How to complete this task: Exact copy, pictures excluded: print the lines from the one with "You are a GUI" through the final line of the records.

Task material:
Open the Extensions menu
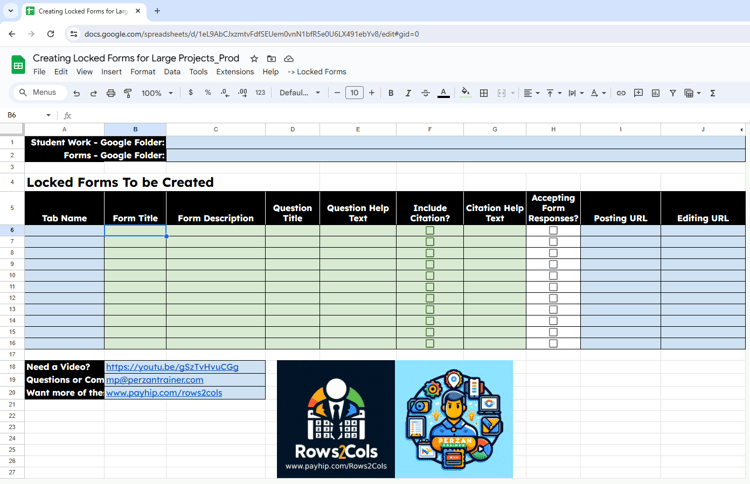The height and width of the screenshot is (484, 750). (235, 72)
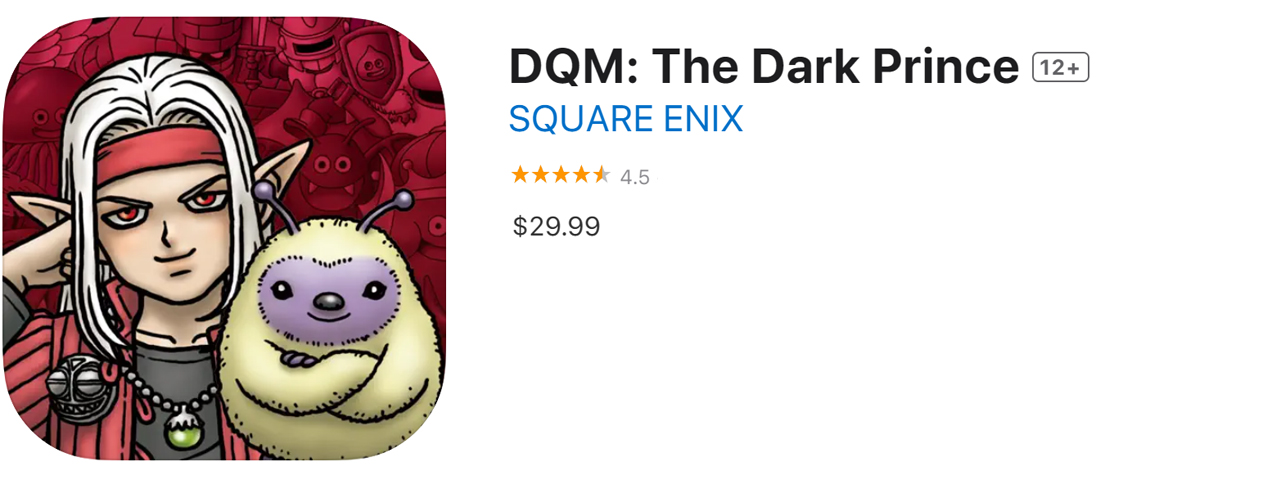The width and height of the screenshot is (1280, 477).
Task: Click the green gem necklace pendant
Action: (x=183, y=433)
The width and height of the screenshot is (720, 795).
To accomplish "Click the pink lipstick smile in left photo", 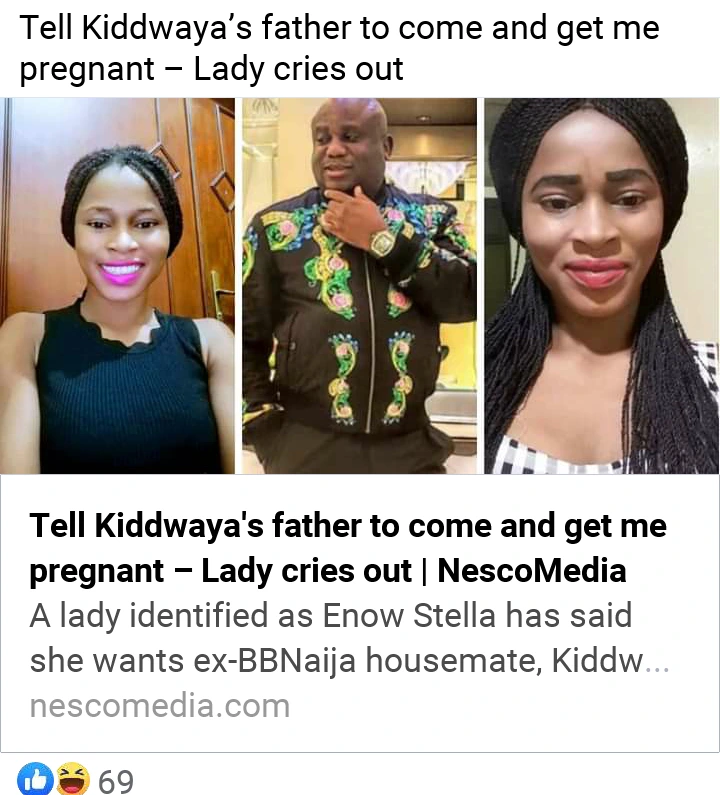I will [121, 273].
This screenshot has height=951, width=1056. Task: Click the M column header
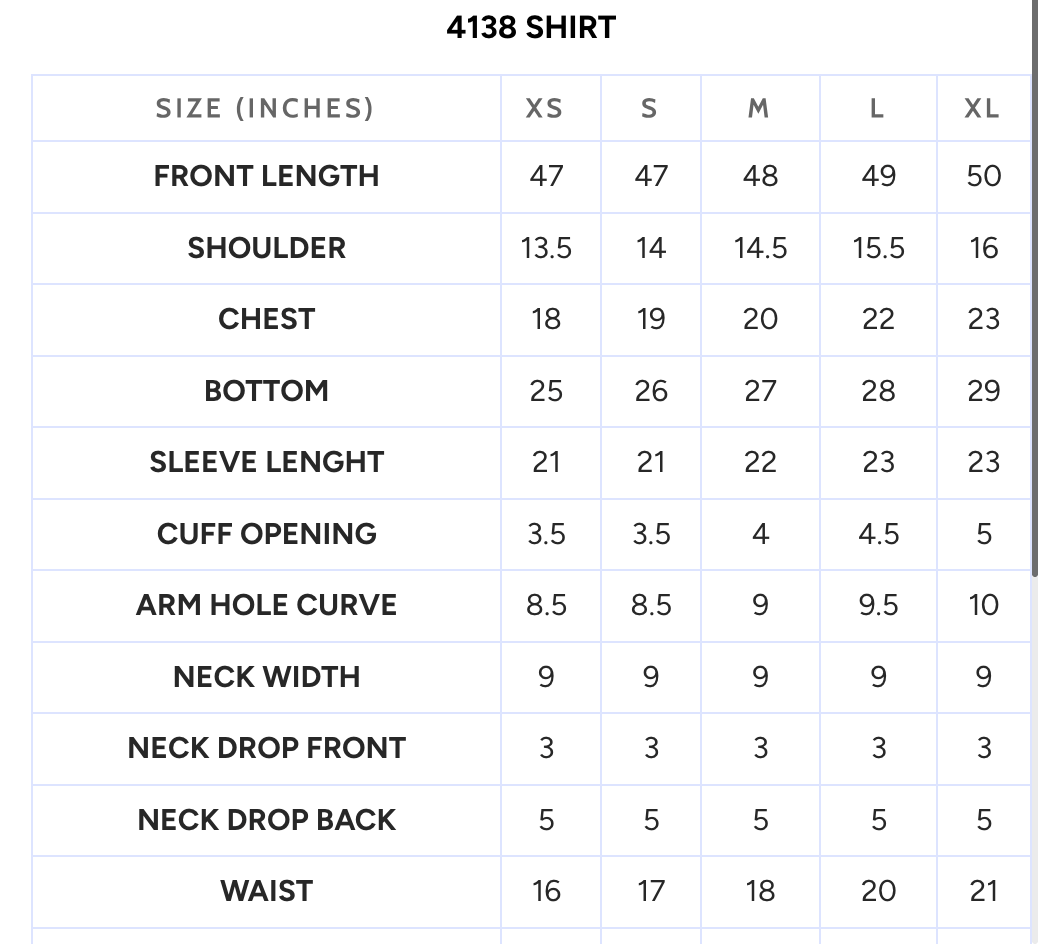tap(758, 108)
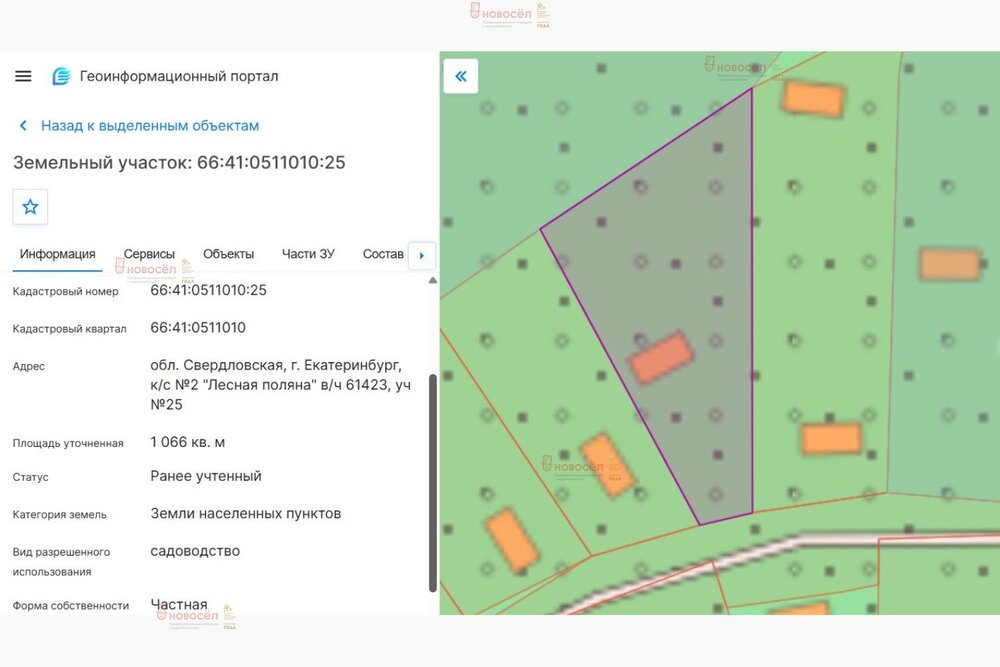
Task: Click the scroll-up arrow in info panel
Action: click(x=433, y=281)

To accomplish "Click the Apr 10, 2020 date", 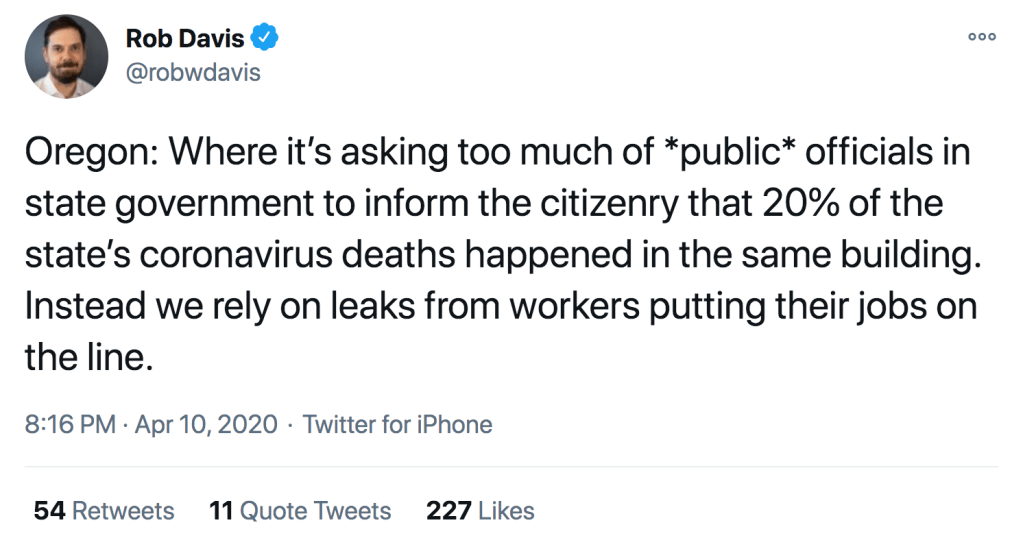I will click(x=206, y=424).
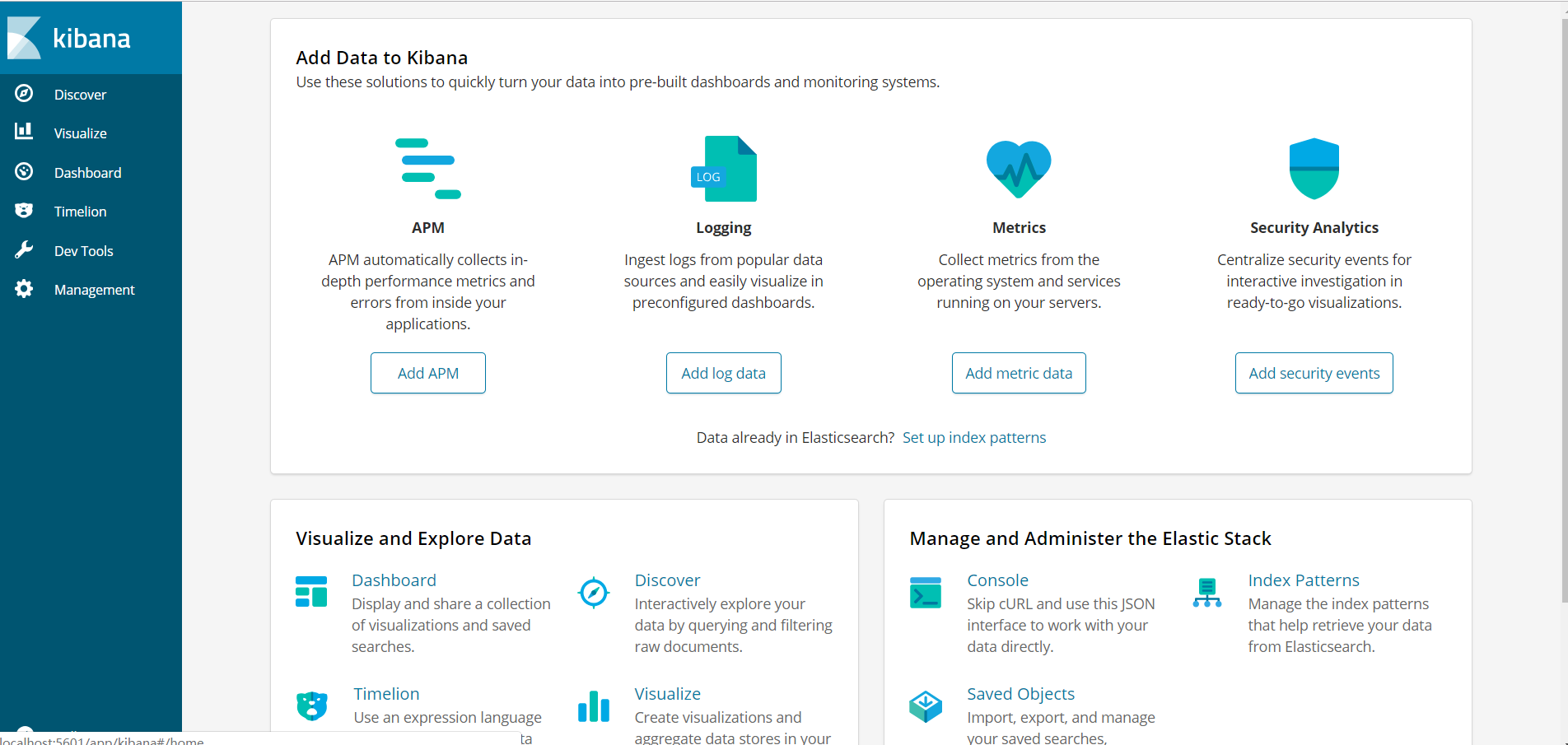The height and width of the screenshot is (745, 1568).
Task: Click the Visualize bar chart sidebar icon
Action: [x=24, y=132]

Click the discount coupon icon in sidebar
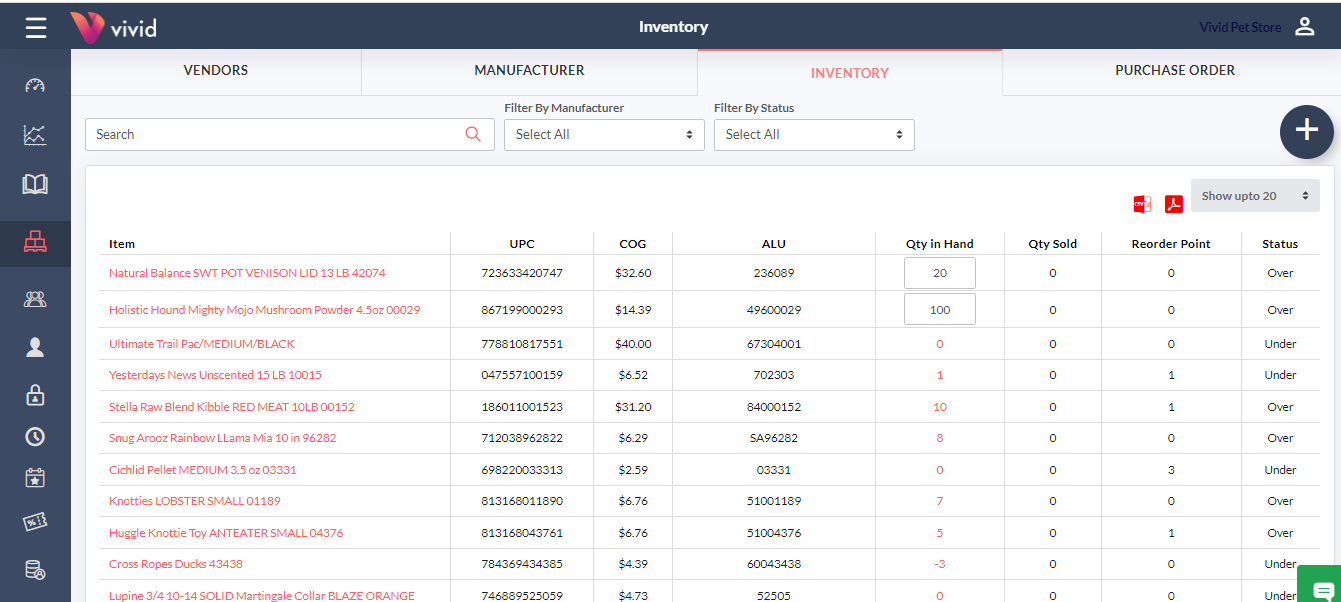pyautogui.click(x=35, y=522)
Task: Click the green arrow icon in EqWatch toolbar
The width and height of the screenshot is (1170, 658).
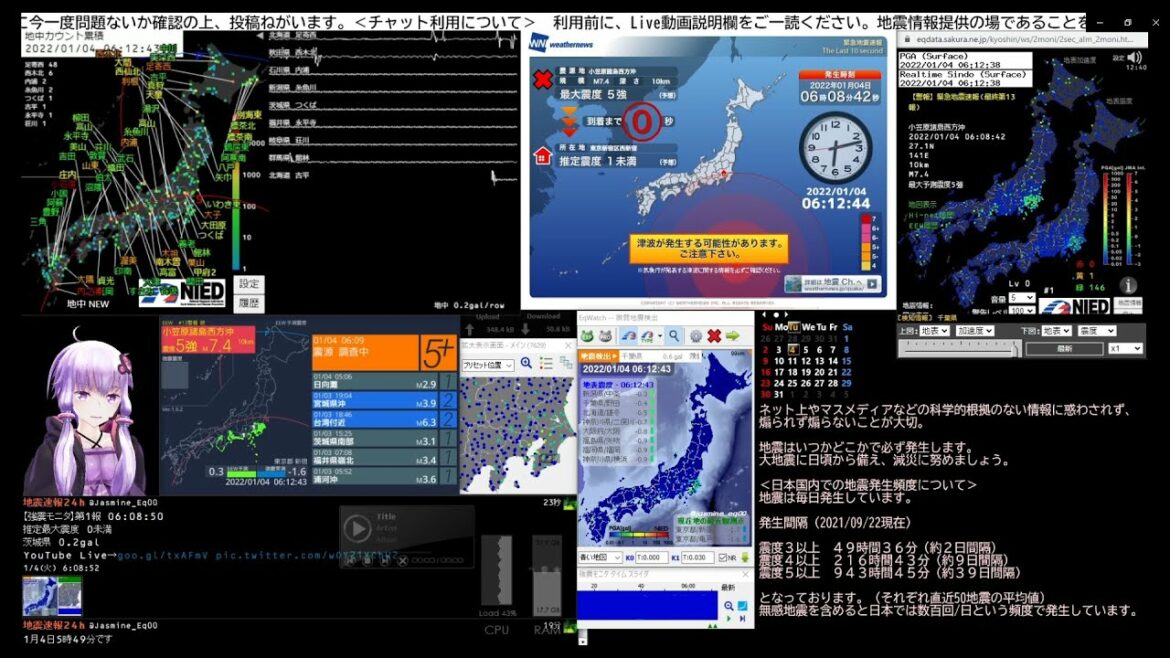Action: [x=733, y=336]
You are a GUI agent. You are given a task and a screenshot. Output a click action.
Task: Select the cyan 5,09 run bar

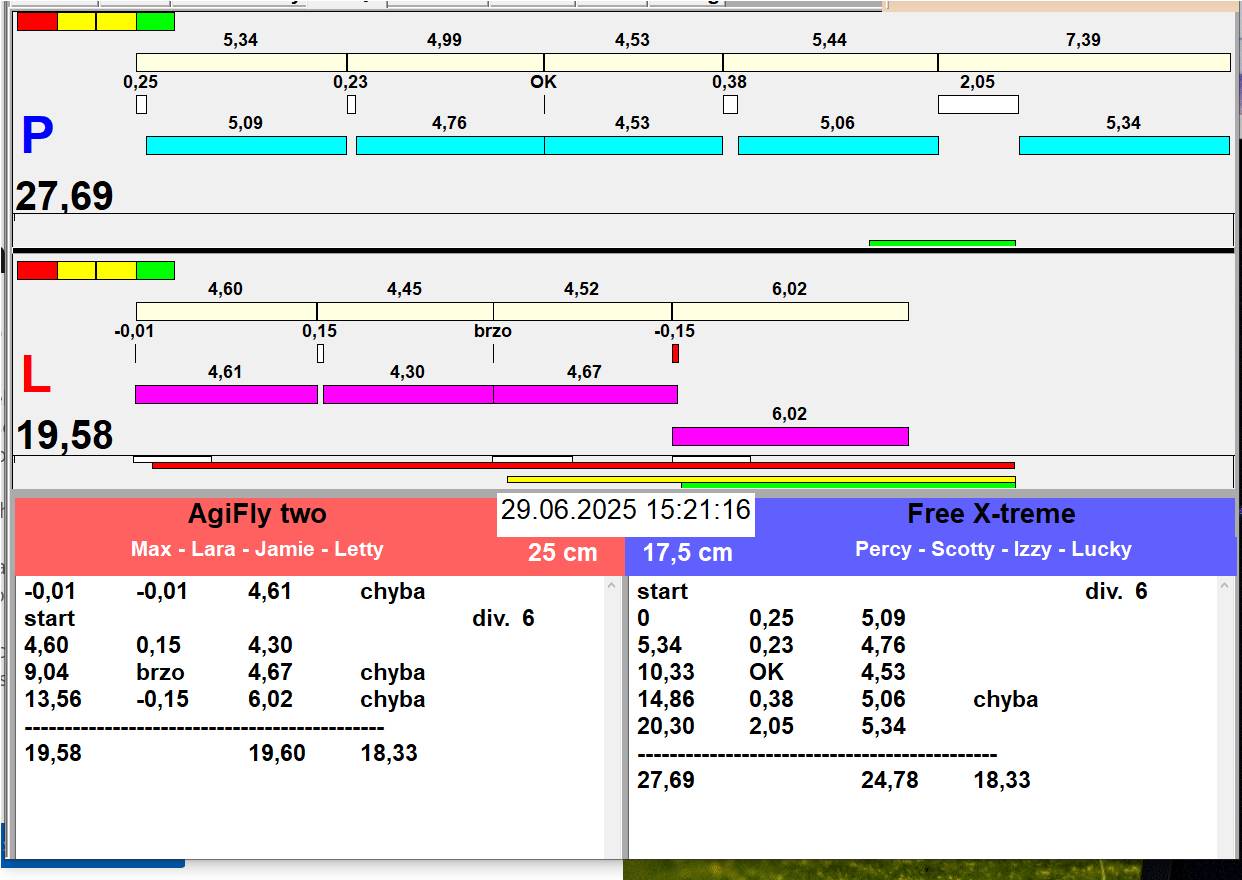click(246, 145)
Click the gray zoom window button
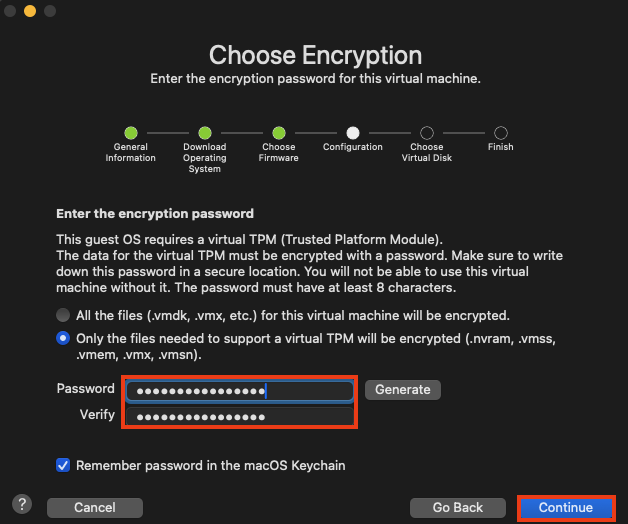The image size is (628, 524). [50, 11]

Your response:
You are a GUI agent. You are given a task and a screenshot. Output a click action.
Task: Select the cyan 5,09 run bar

click(246, 145)
Click the gray zoom window button
The image size is (628, 524). [50, 11]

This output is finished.